The path the salesperson will take is a cycle, so when posed as an optimization problem we don't actually care in which city the salesperson starts the cycle--the final solution is the same. Here is an example of a graph with the TSP solution drawn as a cycle through every node:
More reading (optional):
TSP is a tough problem. In fact, tough doesn't adequately describe it. It's so tough that literally no one yet knows if there's a "fast" algorithm which gives an optimal solution. (We define "fast" to mean that the algorithm runs in polynomial time.)
Of course there is a "slow" algorithm that gives an optimal solution. (Here we define "slow" to mean something beyond polynomial time, such as exponential time.) One slow algorithm goes like this:
best_path = None
shortest_dist = infinity
for each permutation p of the cities:
interpret p as a path through the cities
dist = the total distance traveled in path p
if dist < shortest_dist:
shortest_dist = dist
best_path = p
return best_path
Normally computers handle tons of data easily. We're accustomed to giving our computers millions or billions of datapoints and having them return results in a few seconds. But, that's not going to be the case with the algorithm above. For example, if you give that algorithm 15 cities, you'll have to wait a very long time to get an answer (several, several hours). And if you give that algorithm, say, a measly 20 cities, the algorithm will not finish running within your lifetime. We'll call the algorithm above the "brute-force" algorithm for TSP.
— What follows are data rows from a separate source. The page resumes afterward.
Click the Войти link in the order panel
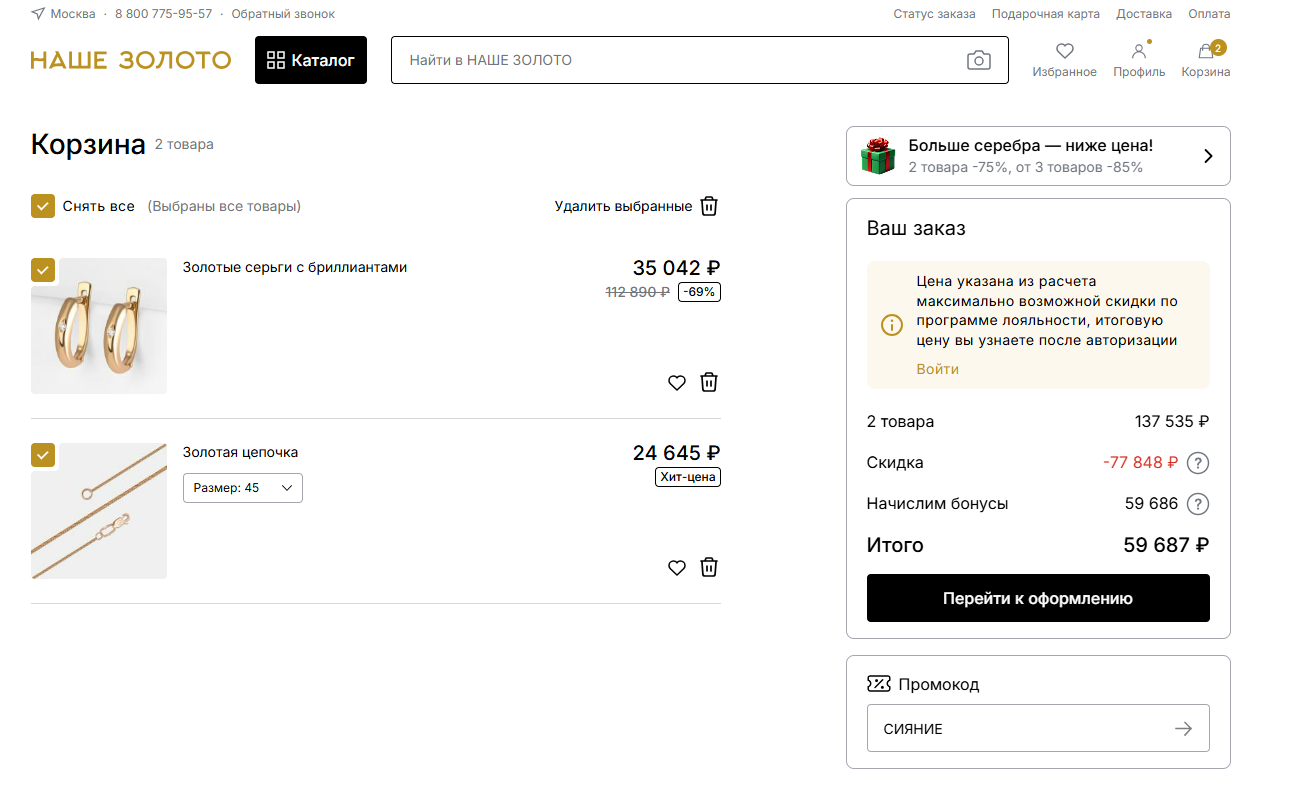This screenshot has width=1290, height=787. tap(937, 368)
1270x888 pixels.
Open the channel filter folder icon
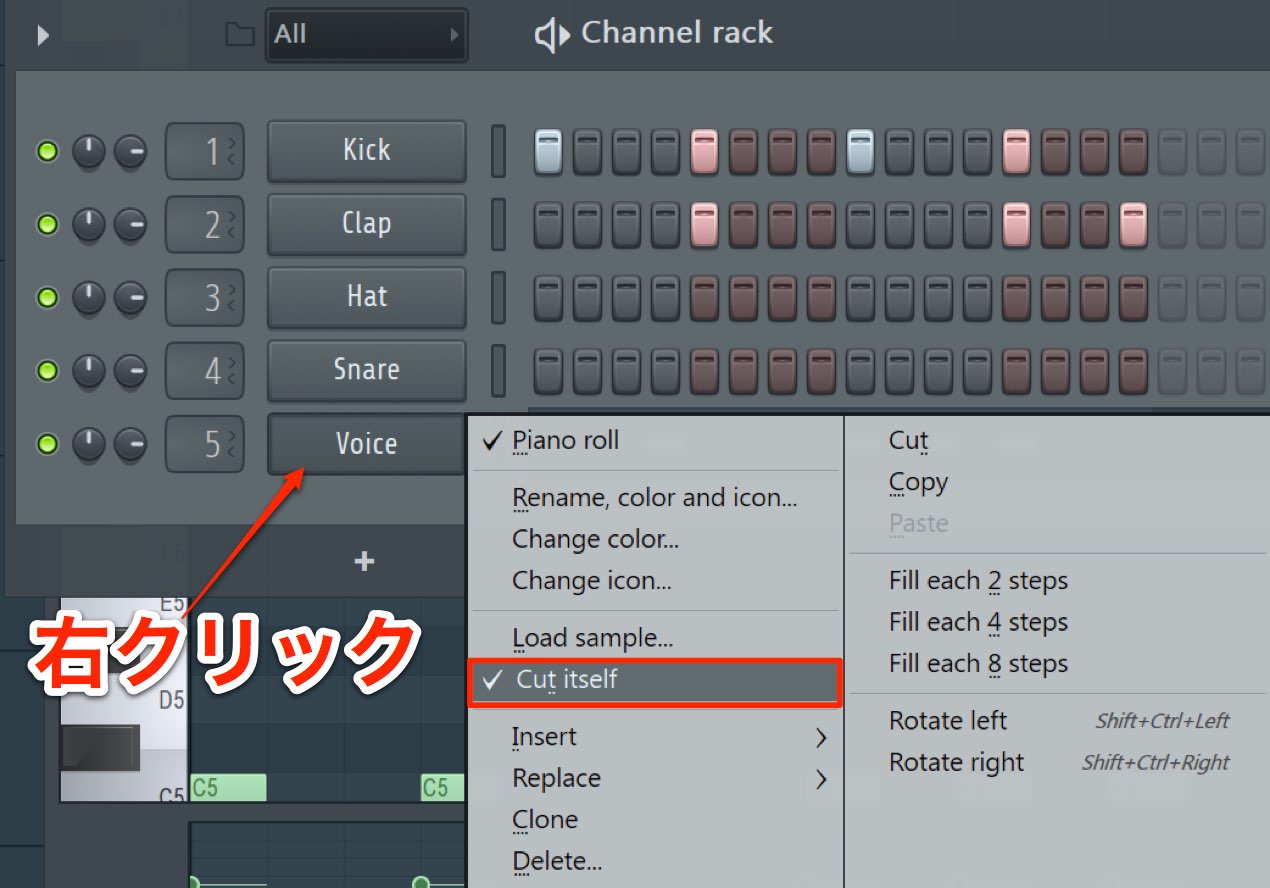(239, 35)
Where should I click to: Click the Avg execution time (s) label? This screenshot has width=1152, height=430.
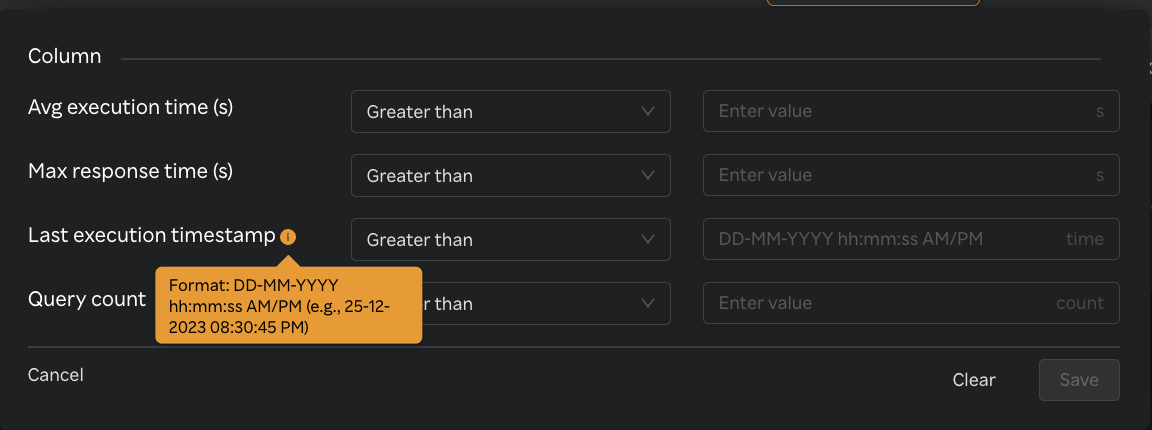[130, 107]
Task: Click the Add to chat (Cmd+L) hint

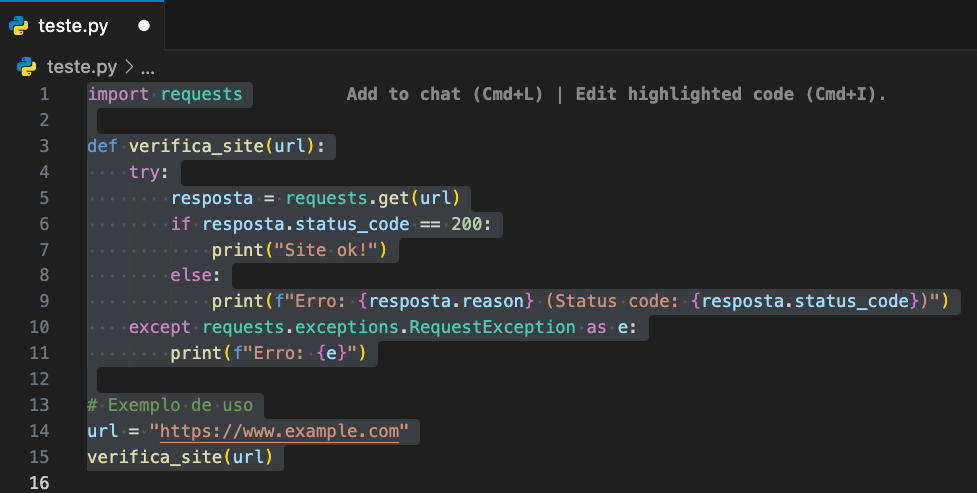Action: pos(444,94)
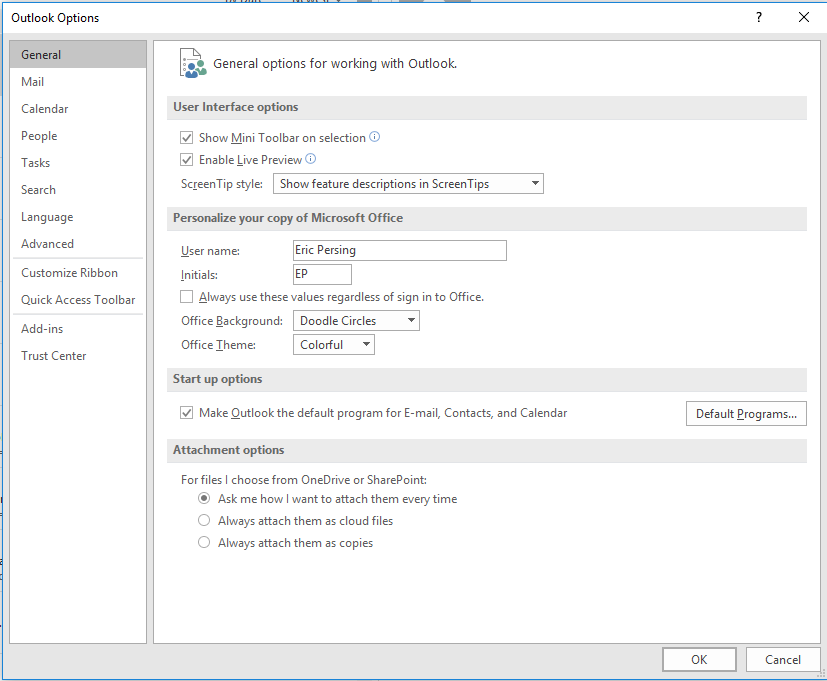
Task: Click info icon beside Show Mini Toolbar
Action: point(375,137)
All is not lost with TSP. We can invent new algorithms which approximate the solution to TSP, giving "good enough" solutions. These algorithms are driven by heuristics which we can invent, and they will run quickly by design.
Now it's your turn! Let's write some approximate TSP solvers.
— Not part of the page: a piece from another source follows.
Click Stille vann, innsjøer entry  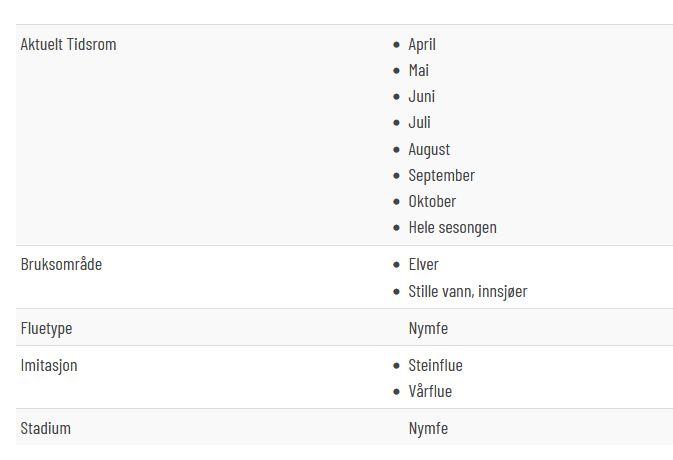[468, 291]
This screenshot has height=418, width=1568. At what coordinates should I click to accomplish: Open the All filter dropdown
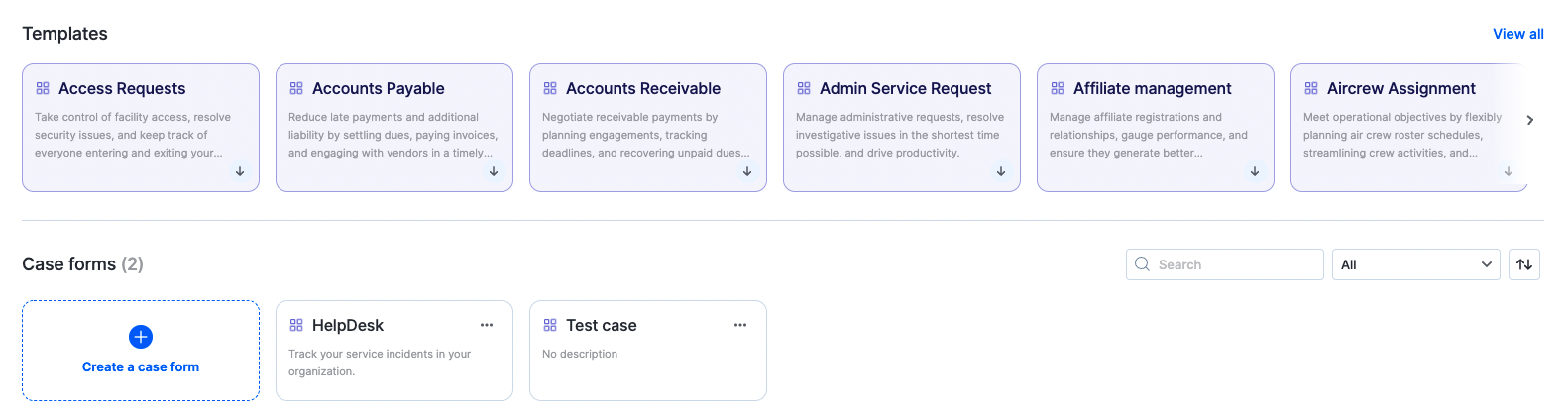point(1415,264)
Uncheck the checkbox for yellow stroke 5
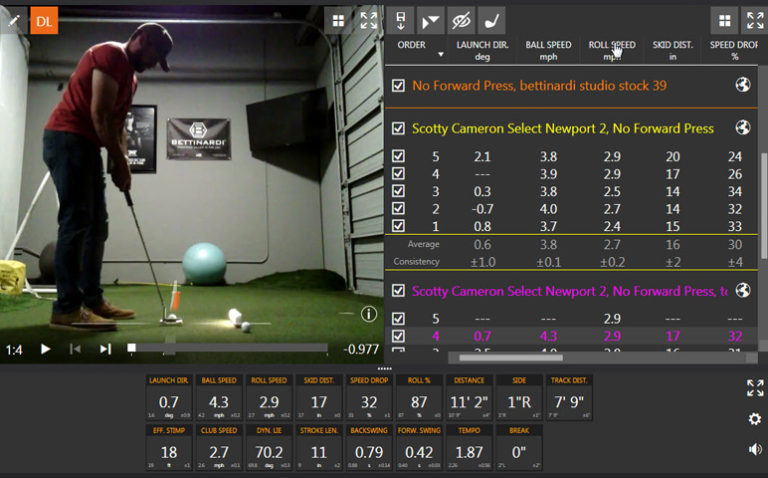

We'll assume the salesperson lives in a boring, flat, 2D Cartesian plane, and that each city can be described simply as existing at a single (x, y) location. Each datafile describes some number of cities, one city per line in the file, where each city has a index (first city is index-0) and a location.
I've provided four toy datasets for you to play with.
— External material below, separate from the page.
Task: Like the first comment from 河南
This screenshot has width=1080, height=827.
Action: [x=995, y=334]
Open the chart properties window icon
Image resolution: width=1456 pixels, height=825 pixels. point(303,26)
This dataset contains only 10 cities.
Hint: This dataset is small enough that you can write a brute-force algorithm to find the optimal solution.
This dataset contains 30 cities, clustered into 3 regions.
Hint: Find local optimal solutions within each region, then combine those local solutions intelligently. (Of course first you have to find the regions, either by visualizing the data and/or via a clustering algorithm like k-means.)
This dataset contains 100 cities.
Hint: Start with a greedy algorithm, then have your program iteratively (and randomly) improve upon the solution found by the greedy algorithm.
This dataset contains 1,000 cities.
Hint: Best of luck. :)
I've provided you with some starter code that will help you read the data and score your TSP solutions. Have look at tsp_starter.py.
It's time for you to get to programming. This is your chance to chill out and enjoy the craft. Build your castles.